**Task directions:** Scan the entries below and extract each line with the word "size" in it.

**Extracted data:**
····················
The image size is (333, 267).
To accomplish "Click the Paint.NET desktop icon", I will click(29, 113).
····················
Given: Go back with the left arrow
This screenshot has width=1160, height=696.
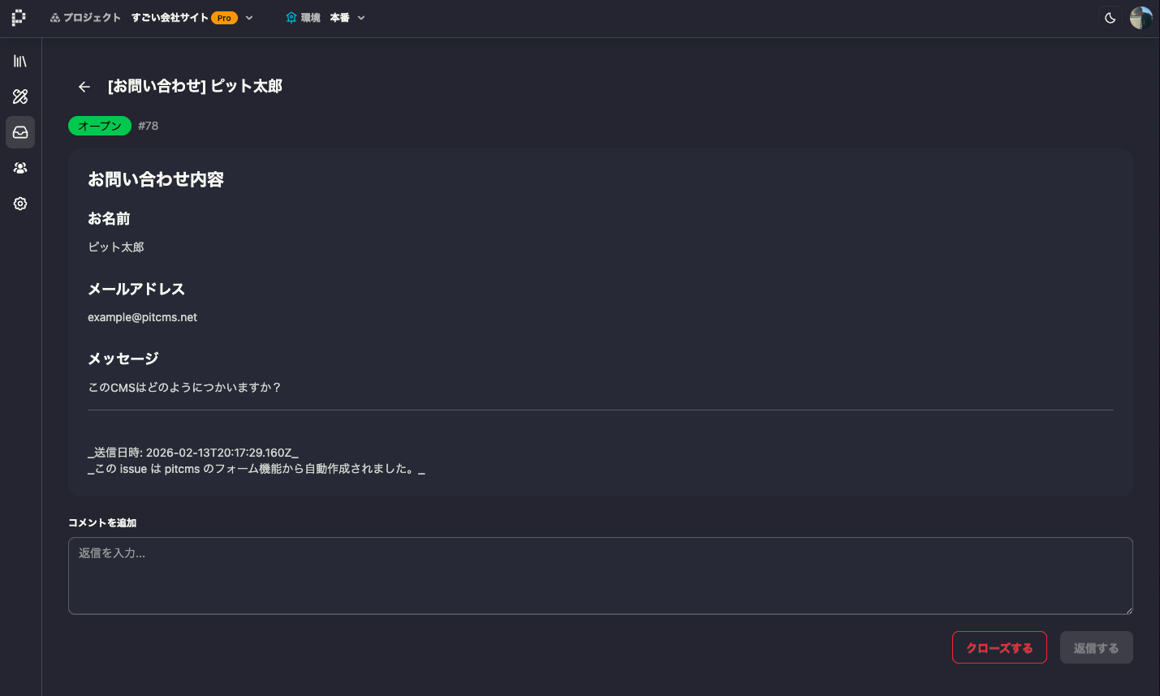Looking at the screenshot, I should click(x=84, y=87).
····················
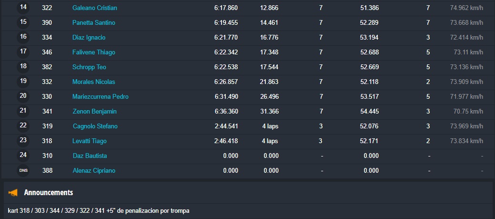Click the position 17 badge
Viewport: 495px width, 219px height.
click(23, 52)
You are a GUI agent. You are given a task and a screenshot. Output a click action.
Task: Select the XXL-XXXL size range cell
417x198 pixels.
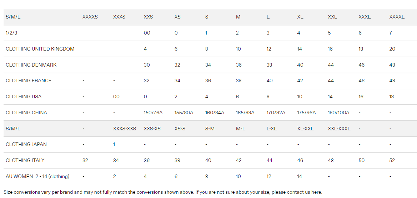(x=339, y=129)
····················
**Result of this task:**
The image size is (333, 267).
Task: Select the XXL-XXXL size range cell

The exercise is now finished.